I had forgotten a few of the key considerations when traveling by road during the winter. The big one is that after Daylight Savings Time ends the driving day gets very short, so we have to plan to be stopped by about 5 pm in order to avoid having to get into our campsite in the dark. When we’re trying to cover 300 miles or more in a day this puts a little pressure on us to get started in the morning.
Other things get trickier as well, such as burning through propane faster and the impact of hurricane season in the southeast. Since we got to the Florida panhandle the weather has been hit-and-miss (mostly “miss”) with lots of clouds and rain everywhere. I thought we’d escape it by heading west but we got soaked again in New Orleans, and then all this past weekend in Pedernales Falls State Park west of Austin.

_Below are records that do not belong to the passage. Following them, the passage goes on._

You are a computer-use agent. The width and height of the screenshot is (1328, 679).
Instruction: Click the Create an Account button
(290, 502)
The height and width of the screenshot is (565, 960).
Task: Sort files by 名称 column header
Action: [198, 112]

Even with drizzle and mist all day Friday we managed to have a decent time visiting the falls. There are no dramatic waterfalls here, they’re really more of a series of flows over sloping rock, which can become huge and dangerous during flash floods. With rain falling most of the time we were hiking over the rock I think we were all very aware that in minutes the river could rise and wash us away, so we kept an eye on it.
But nothing like that happened. Instead we were treated to a peek at the rocks and fossils that are frequently covered by water, and the tiny pools of captured water that are abundant with microscopic life, and erosion caves at the edge.
And then, lacking much else to do, we went back to the Airstream. I put on an old movie and Eleanor and Emma made their traditional “rainy day brownies” with ancho chile powder and salt on top.
Sometimes I hear people talking about that inevitable day when they are trapped by weather in their Airstream, and how they need to get a bigger trailer in order to survive it. Our trailer is pretty big at 30 feet 11″ outside length, but for three people it’s still not a lot of space. I don’t think the size matters as much as your personalities. If you can’t get along for one day inside the Airstream, a bigger one probably won’t help. Try taking up a hobby that doesn’t need a lot of space, or pack some books or movies to entertain yourself. Or, do as we did and put on your rain jacket and go hiking anyway. The trails won’t be crowded.
Our string of equipment malfunctions continues. We drove from Pedernales Falls to Seminole Canyon State Park (Comstock TX), and here I happened to do a quick inspection of the Hensley hitch, because … well, that’s what I do. There are a few things which have given us trouble in the past and so I am extra-sensitive to the potential for failure again, and the hitch is one of those things. A crack formed in it back in August 2009 and it was replaced by Hensley under the lifetime warranty. Today I spotted a crack in about the same location, and I know it wasn’t there a few weeks ago when I inspected the hitch in Ohio.
It would be nice if things like this failed in the driveway instead at a remote desert park with no cell phone service. But I’ve learned you can’t pick your failure points, so the next best thing is to know where to find help.
With this problem I have two basic options: get a replacement from Hensley, or find a local welder to fix it. I would rather have them replace it since the hitch head is pretty scabby looking anyway (most of the orange paint chipped off years ago and I’ve been patching it with spray paint ever since). Also, finding a welder would require us to relocate to Del Rio (35 miles away) and stay there for a day or two even if we were lucky enough to find someone with time to do the job on Monday–and that would disrupt our trip.
The crack is not so severe that I’m afraid to tow with it. I will have to start inspecting the hitch every time we stop, to ensure that the crack is not growing. Using Skype and the campground wifi I was able to leave a message for the Hensley technical support folks (it’s Sunday).
Right now the plan is to continue onward to Big Bend National Park and if we are really lucky a replacement head might be waiting for us by the end of the week in Alpine TX. If not, we’ll consider alternatives depending on what the Hensley guys say.
That’s a problem for another day. Today we’re going hiking in Seminole Canyon. Despite the ongoing technical challenges, the trip goes on!